(Beginning of Records provided)
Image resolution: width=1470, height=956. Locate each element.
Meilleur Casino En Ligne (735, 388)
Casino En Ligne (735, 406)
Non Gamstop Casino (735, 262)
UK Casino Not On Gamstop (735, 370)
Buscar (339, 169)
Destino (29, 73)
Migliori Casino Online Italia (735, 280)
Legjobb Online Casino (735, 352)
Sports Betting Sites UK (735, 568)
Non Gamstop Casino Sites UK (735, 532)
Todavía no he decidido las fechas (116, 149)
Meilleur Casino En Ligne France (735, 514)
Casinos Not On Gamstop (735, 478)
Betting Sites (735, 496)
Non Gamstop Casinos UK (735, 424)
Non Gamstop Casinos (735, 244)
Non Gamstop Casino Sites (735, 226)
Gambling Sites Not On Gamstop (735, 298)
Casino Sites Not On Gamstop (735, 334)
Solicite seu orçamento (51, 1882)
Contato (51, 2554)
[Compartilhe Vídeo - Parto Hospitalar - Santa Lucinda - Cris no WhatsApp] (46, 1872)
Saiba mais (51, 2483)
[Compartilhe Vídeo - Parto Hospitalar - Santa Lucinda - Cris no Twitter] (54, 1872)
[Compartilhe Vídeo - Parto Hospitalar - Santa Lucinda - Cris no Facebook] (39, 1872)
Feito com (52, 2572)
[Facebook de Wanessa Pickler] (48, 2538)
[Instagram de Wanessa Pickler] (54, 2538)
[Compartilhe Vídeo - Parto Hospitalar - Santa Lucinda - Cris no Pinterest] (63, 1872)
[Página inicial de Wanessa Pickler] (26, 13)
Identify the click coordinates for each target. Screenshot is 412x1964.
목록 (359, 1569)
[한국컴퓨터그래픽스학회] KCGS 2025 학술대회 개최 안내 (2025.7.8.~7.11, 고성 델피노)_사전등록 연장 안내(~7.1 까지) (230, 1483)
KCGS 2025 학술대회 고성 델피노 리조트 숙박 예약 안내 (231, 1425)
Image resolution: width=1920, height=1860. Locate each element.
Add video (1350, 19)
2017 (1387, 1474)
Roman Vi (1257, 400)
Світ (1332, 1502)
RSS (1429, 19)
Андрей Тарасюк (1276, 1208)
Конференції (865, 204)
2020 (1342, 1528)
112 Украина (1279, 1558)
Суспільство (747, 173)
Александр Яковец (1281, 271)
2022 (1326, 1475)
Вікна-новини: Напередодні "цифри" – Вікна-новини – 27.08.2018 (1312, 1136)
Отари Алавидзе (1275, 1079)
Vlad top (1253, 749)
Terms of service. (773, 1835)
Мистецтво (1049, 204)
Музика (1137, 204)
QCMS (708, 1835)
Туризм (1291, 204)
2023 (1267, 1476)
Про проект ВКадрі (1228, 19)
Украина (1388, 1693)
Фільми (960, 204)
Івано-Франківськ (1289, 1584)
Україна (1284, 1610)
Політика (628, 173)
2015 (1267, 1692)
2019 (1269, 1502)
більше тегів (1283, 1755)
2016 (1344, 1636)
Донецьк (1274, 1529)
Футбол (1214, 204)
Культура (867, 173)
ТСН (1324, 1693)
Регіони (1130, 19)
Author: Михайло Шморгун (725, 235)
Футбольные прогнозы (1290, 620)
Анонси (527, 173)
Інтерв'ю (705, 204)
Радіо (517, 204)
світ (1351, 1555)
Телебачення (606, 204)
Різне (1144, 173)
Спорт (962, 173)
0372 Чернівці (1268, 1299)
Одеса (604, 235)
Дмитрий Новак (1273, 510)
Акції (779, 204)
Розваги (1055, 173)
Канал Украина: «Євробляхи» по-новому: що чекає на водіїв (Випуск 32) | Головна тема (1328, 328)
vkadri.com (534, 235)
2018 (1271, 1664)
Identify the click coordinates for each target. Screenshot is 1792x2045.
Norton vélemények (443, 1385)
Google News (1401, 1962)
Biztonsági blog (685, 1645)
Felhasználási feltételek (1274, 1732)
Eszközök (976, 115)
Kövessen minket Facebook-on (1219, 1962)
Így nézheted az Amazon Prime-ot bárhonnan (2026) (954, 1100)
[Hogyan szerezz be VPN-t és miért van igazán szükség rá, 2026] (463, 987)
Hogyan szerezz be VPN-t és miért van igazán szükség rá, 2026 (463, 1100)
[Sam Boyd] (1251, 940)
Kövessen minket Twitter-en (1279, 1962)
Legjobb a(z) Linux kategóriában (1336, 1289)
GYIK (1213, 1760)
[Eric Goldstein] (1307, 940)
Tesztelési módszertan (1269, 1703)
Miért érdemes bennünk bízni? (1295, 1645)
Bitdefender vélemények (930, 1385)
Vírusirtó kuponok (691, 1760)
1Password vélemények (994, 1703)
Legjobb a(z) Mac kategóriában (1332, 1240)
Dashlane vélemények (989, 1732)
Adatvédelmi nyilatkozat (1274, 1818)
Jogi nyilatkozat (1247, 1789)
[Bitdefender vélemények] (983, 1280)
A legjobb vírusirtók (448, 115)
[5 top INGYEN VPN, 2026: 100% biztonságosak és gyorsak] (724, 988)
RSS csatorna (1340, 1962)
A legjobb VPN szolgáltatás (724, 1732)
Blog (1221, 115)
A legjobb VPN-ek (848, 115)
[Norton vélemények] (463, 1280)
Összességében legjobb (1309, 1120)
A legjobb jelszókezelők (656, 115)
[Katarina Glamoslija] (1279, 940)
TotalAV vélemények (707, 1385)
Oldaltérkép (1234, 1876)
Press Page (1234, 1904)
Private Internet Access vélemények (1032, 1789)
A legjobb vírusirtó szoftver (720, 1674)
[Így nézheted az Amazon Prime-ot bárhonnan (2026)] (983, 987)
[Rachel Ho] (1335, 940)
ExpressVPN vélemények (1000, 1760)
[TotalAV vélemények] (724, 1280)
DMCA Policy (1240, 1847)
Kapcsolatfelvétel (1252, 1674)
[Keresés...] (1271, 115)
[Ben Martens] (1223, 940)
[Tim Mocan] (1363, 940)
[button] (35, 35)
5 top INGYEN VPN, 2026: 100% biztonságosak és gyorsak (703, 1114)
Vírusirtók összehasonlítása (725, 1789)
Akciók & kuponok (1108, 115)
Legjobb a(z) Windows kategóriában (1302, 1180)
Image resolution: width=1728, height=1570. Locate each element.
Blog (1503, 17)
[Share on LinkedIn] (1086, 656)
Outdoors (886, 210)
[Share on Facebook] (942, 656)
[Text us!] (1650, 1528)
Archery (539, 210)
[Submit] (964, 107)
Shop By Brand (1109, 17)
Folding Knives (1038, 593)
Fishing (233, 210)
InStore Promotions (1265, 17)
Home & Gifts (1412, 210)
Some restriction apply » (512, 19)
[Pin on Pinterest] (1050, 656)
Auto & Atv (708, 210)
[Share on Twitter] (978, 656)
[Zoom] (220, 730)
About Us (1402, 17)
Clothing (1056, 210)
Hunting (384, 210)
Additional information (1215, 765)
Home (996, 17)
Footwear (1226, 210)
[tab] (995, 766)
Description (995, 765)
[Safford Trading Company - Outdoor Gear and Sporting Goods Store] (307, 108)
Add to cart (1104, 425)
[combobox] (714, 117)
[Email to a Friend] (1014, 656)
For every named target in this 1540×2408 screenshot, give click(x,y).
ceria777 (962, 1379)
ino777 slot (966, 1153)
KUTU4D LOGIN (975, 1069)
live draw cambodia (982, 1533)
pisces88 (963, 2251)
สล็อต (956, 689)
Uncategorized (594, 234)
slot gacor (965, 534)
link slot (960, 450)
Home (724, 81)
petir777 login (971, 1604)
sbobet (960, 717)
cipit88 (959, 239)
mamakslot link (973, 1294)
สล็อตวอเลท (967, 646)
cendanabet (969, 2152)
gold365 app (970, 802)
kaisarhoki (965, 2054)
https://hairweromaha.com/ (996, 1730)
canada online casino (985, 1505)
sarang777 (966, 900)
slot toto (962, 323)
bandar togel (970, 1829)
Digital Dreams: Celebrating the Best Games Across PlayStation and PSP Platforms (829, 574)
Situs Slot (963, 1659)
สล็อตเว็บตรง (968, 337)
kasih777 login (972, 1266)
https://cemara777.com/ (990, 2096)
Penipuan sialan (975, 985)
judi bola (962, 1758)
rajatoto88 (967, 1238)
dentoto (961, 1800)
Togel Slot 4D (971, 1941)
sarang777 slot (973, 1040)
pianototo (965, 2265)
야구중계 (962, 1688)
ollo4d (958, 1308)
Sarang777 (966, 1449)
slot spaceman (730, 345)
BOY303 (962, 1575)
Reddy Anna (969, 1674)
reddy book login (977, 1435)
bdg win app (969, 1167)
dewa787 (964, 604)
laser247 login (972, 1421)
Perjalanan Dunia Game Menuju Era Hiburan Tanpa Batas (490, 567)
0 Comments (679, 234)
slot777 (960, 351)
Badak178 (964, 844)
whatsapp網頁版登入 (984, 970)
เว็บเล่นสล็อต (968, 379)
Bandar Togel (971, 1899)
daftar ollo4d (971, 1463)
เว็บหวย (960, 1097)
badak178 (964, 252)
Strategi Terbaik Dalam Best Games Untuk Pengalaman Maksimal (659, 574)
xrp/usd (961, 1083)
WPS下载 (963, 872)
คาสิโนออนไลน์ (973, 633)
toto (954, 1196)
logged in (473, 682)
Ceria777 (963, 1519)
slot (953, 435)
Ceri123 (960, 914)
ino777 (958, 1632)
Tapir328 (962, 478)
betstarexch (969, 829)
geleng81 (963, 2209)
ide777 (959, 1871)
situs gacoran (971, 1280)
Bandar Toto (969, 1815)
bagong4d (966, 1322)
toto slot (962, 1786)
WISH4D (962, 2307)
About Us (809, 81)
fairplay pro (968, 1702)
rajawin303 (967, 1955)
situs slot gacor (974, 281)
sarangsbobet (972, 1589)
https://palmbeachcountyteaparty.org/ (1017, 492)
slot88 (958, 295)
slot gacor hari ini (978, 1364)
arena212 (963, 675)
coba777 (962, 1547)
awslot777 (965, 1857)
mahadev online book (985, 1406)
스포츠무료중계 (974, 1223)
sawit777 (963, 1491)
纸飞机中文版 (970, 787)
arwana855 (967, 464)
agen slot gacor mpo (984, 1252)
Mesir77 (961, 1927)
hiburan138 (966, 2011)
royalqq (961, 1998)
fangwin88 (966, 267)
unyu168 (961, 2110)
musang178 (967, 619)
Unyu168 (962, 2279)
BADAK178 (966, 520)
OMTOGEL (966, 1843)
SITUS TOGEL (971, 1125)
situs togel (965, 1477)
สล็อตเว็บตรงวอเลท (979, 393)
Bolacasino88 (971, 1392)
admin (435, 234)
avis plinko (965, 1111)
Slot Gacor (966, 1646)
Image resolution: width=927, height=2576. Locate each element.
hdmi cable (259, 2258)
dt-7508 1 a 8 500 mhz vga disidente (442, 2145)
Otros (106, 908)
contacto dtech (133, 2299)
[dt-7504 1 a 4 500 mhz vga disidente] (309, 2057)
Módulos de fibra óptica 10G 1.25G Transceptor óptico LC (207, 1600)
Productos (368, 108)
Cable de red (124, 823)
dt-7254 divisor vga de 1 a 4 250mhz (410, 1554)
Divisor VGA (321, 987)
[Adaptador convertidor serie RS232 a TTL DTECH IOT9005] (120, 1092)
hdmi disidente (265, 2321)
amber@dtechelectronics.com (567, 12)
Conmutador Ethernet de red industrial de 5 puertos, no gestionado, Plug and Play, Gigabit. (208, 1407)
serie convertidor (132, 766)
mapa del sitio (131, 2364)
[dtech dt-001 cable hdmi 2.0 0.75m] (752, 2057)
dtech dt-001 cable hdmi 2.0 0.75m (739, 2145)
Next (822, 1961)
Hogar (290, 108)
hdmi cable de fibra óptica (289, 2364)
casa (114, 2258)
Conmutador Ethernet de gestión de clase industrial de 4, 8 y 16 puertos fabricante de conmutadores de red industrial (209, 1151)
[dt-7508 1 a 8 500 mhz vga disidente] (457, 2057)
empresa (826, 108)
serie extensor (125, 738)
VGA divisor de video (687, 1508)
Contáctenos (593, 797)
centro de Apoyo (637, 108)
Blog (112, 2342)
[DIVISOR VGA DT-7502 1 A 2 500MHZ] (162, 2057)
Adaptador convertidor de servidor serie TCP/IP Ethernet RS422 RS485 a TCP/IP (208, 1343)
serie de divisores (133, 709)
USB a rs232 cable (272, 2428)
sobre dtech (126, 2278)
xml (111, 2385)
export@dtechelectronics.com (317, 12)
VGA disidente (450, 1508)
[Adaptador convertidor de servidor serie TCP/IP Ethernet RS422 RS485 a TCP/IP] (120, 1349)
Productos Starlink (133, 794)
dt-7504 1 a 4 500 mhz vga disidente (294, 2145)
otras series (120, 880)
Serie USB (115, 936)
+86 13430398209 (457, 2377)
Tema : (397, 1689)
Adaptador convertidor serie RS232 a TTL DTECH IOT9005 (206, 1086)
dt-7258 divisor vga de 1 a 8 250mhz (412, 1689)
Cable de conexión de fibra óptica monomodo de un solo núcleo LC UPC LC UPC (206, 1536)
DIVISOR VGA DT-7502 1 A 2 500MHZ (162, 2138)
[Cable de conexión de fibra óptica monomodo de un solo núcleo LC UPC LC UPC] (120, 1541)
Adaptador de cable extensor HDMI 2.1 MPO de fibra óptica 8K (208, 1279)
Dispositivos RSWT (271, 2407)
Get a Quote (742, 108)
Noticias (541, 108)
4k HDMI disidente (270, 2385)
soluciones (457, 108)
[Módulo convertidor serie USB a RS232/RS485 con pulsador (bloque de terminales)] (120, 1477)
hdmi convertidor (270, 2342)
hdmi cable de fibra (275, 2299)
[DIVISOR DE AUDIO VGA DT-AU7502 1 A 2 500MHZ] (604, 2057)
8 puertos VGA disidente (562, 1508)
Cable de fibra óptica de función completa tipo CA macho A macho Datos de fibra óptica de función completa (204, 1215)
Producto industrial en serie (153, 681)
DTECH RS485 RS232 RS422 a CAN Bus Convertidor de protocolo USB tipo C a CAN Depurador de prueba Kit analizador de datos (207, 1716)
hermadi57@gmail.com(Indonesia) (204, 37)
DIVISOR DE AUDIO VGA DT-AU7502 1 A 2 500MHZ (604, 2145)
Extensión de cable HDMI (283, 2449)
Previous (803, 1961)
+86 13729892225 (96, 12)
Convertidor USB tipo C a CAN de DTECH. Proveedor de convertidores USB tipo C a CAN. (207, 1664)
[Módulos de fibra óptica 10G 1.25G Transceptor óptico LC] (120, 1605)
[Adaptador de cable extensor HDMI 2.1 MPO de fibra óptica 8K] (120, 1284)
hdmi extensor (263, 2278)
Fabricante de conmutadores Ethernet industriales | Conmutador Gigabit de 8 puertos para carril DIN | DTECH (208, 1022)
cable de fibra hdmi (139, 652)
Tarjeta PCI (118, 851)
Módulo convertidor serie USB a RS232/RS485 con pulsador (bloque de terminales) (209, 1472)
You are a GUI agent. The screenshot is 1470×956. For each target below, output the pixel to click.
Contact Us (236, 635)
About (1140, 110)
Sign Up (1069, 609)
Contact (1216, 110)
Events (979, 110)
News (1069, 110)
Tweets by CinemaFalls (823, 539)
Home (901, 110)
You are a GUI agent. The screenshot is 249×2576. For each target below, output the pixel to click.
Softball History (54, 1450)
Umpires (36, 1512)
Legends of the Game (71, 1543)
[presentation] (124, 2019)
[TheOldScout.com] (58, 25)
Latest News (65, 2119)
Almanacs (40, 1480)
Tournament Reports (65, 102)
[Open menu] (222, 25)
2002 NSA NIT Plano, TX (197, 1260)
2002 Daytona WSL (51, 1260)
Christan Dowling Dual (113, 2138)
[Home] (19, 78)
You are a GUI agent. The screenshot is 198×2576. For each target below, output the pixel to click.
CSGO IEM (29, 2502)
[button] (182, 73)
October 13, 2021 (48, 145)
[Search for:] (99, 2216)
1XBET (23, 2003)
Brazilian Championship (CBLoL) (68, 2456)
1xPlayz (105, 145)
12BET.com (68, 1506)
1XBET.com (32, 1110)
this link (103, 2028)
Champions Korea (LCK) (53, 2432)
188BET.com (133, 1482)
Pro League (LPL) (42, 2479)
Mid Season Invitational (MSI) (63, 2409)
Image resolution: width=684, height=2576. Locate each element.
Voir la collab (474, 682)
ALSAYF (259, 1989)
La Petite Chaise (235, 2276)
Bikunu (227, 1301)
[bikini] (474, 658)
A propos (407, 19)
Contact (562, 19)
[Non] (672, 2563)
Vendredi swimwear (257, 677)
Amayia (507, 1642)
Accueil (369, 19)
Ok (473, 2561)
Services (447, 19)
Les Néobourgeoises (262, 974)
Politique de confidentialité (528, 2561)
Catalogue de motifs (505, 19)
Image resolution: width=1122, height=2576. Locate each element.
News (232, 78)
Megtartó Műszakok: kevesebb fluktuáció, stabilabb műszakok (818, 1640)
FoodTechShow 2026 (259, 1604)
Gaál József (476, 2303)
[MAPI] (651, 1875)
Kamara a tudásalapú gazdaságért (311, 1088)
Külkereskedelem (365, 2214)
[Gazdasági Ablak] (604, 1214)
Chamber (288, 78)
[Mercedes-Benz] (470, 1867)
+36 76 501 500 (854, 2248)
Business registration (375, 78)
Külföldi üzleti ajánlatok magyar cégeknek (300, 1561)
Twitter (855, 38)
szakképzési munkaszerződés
(End of Records provided)
What is needed is an exact copy of the entries from their first line down to the line with "Meilleur Casino En Ligne France (735, 514)", that line included, and nothing beyond it.

Image resolution: width=1470, height=956. Locate each element.
Meilleur Casino En Ligne (735, 388)
Casino En Ligne (735, 406)
Non Gamstop Casino (735, 262)
UK Casino Not On Gamstop (735, 370)
Buscar (339, 169)
Destino (29, 73)
Migliori Casino Online Italia (735, 280)
Legjobb Online Casino (735, 352)
Sports Betting Sites UK (735, 568)
Non Gamstop Casino Sites UK (735, 532)
Todavía no he decidido las fechas (116, 149)
Meilleur Casino En Ligne France (735, 514)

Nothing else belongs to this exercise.